Laurence did not know what to say to this; he himself would

no more have descended upon a strange house without

introduction than he would have robbed it. The hour was

late, but not uncivilized, and he came with her own son, so

in any case these reassurances were not much to the point;

he could not have supposed it otherwise, having been

invited and welcomed. He settled on a vague, "Very kind."

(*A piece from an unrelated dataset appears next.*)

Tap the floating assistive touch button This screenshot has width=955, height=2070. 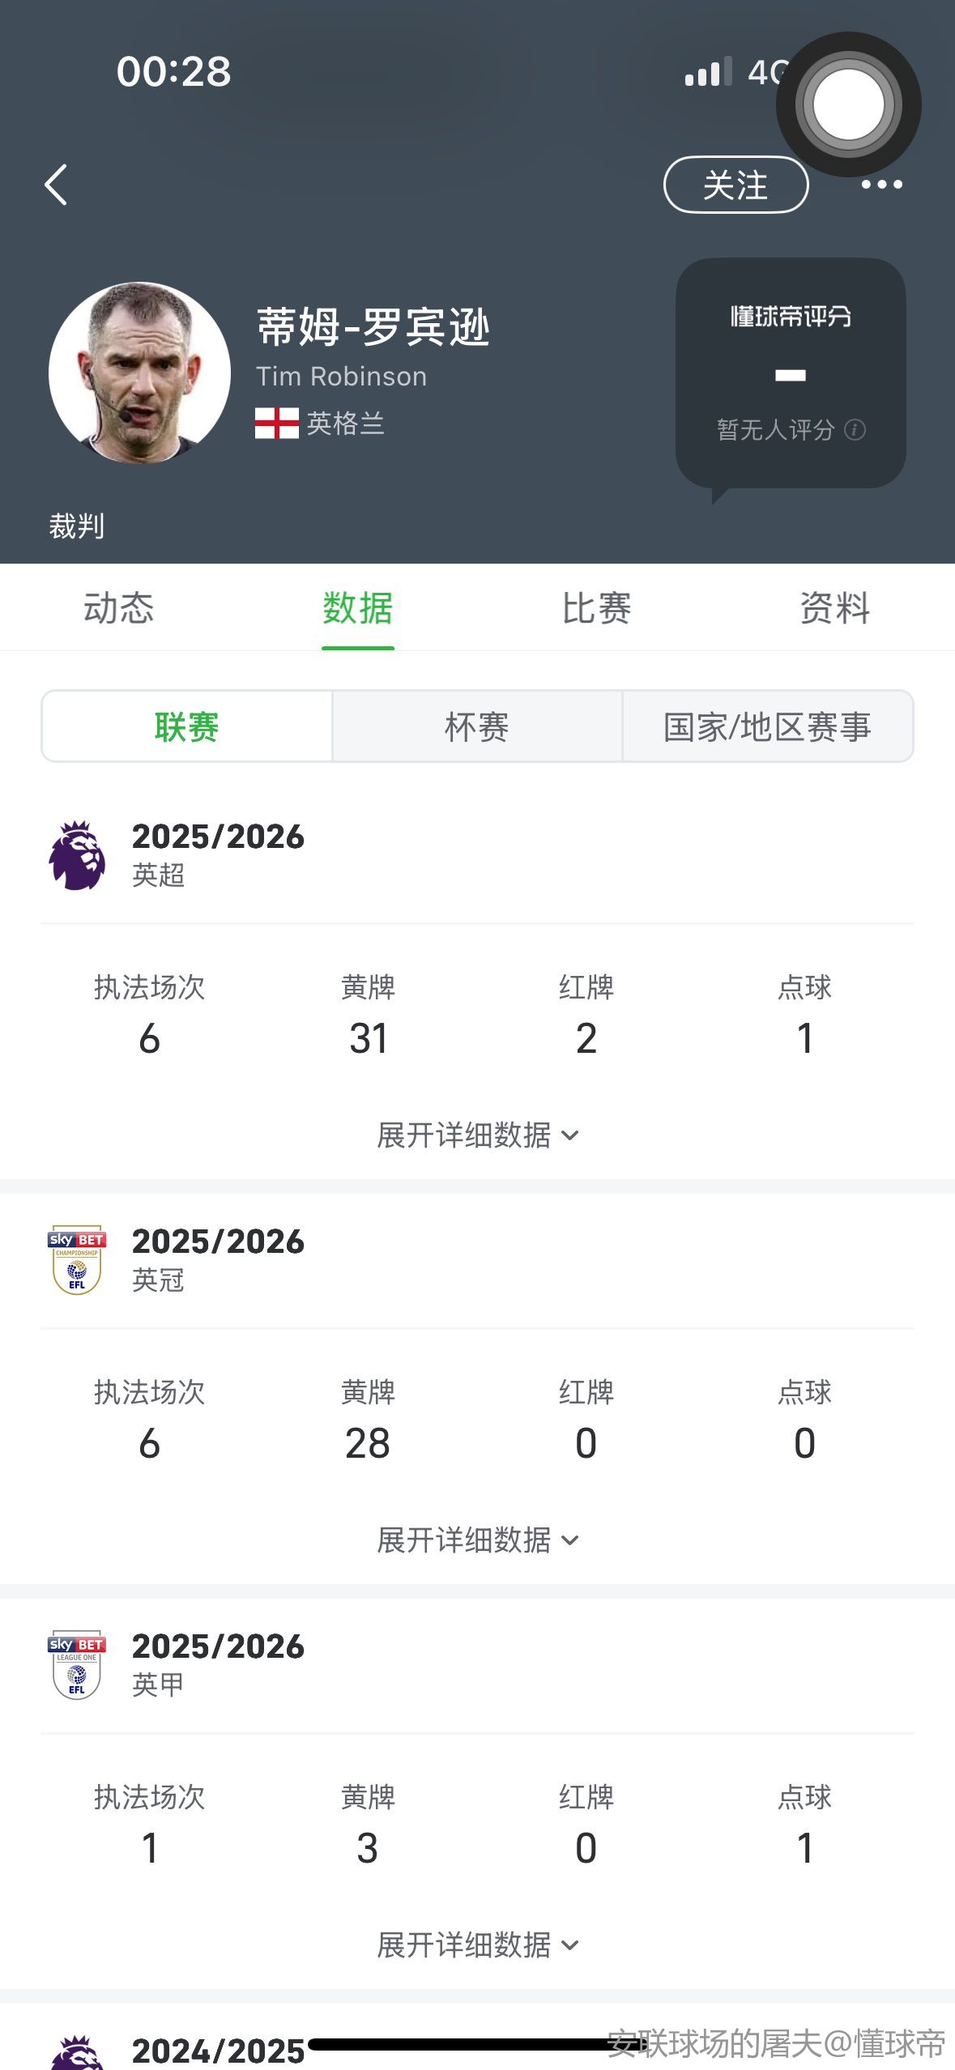coord(848,104)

The company was not similarly effusive. Ferris's eldest

brother Albert, the present Lord Seymour, was a little high

in the instep, and made a point early on, when Laurence had

made a compliment to his house, of conveying the

intelligence that the house was Heytham Abbey, in the

possession of the family since the reign of Charles II; the

head of the family had risen from knight to baronet to

baron in steady climb, and there remained.

"I congratulate you," Laurence said, and did not take the

opening to puff off his own consequence; he was an aviator,

and well knew that one evil outweighed any other

considerations in the eyes of the world. He could not help

but wonder that they should have sent a son to the Corps;

there was no sign of the pressure of an encumbered estate,

which might have made one reason: while appearances might

be kept up on credit, so extravagant a number of servants

could not have been managed.

Shortly dinner was announced, to Laurence's surprise; he

had hoped for nothing more than a little cold supper, and

thought them arrived late for even this much. "Oh, think

nothing of it, we are grown modern, and often keep town

hours even when we are in the country," Lady Catherine

cried. "We have so much company from London that it would

be tiresome for them to be always shifting their dinnerhour early, and sending away dishes half-eaten, to be

wished-for later. Now, we will certainly not stand on

formality; I must have Henry beside me, for I long to hear

all you have been doing, my dear, and Captain Laurence, you

shall take in Lady Seymour, of course."

Laurence could only bow politely and offer his arm,

although Lord Seymour certainly ought to have preceded him,

even if Lady Catherine chose to make a natural exception

for her son. Her daughter-in-law looked for a moment as if

she liked to balk, Laurence thought, but then she laid her

hand on his arm without any further hesitation, and he

chose not to notice.

"Henry is my youngest, you know," Lady Catherine said to

Laurence over the second course; he was on her right.

"Second sons in this house have always gone to the drum,

and the third to the Corps, and I hope that may never

change." This, Laurence thought, might have been subtly

directed at his dinner companion, by the direction of her

eyes; but Lady Seymour gave no sign she had heard; she was

correctly speaking with the gentleman on her right, the

army captain, who was Ferris's brother Richard. "I am very

glad, Captain, to meet a gentleman whose family feels as I

do on the matter."

Laurence, who had only narrowly escaped being thrown from

the house by his irate father on his shift in profession,

could not in honesty accept this compliment, and with some

awkwardness said, "Ma'am, I beg your pardon, I must confess

you do us credit we have not earned: younger sons in my

family go to the Church, but I was mad for the sea, and

would have no other profession." He had then to explain his

wholly accidental acquisition of Temeraire and subsequent

transfer to the Aerial Corps.

"I will not withdraw my remarks; it is even more to their

credit that you were given good principles enough to do

your duty, when it was presented to you," Lady Catherine

said firmly. "It is shameful, the disdain that so many of

our finest families will profess for the Corps, and I

certainly will never hold with it in the least."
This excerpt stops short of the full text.